6. Het beroep is ongegrond. Dat betekent dat eiseres geen gelijk krijgt. Eiseres krijgt daarom het griffierecht niet terug. Zij krijgt ook geen vergoeding van haar proceskosten.

Beslissing

De rechtbank verklaart het beroep ongegrond.
Deze uitspraak is gedaan door mr. M.H.W. Franssen, rechter, in aanwezigheid van
mr. J.C.M. Schilder, griffier. De uitspraak is uitgesproken in het openbaar op
17 januari 2024.
griffier
rechter
Een afschrift van deze uitspraak is verzonden aan partijen op:

Informatie over hoger beroep

Een partij die het niet eens is met deze uitspraak, kan een hogerberoepschrift sturen naar de Afdeling bestuursrechtspraak van de Raad van State waarin wordt uitgelegd waarom deze partij het niet eens is met deze uitspraak.
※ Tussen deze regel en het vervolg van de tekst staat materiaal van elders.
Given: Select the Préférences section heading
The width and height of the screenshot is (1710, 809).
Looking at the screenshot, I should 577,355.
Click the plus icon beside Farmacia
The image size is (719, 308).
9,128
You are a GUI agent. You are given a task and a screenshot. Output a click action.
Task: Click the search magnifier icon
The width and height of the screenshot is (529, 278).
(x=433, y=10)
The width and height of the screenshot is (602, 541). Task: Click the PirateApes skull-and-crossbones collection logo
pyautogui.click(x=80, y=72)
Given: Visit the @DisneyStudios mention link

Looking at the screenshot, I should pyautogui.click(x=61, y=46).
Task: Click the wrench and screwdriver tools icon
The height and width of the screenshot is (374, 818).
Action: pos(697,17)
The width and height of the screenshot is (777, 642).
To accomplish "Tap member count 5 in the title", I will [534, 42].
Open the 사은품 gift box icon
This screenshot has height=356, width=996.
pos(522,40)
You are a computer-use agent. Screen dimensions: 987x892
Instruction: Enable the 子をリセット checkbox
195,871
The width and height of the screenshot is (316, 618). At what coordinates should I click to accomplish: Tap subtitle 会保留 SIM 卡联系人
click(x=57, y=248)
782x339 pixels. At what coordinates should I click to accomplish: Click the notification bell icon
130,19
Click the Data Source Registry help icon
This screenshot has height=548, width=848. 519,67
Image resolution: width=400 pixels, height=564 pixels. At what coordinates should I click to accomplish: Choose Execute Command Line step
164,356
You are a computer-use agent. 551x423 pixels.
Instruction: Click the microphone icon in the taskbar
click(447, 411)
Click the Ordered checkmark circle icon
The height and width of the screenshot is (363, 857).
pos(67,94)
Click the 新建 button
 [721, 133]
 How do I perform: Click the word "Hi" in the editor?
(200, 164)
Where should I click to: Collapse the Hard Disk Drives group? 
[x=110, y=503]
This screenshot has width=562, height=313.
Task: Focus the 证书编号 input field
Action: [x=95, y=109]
Het hogerberoepschrift moet worden ingediend binnen zes weken na de dag waarop deze uitspraak is verzonden. Kan de indiener de behandeling van het hoger beroep niet afwachten, omdat de zaak spoed heeft, dan kan de indiener de voorzieningenrechter van de Afdeling bestuursrechtspraak van de Raad van State vragen om een voorlopige voorziening (een tijdelijke maatregel) te treffen.

Voetnoten

1.Nadere regels Huisvestingsverordening Amsterdam 2020.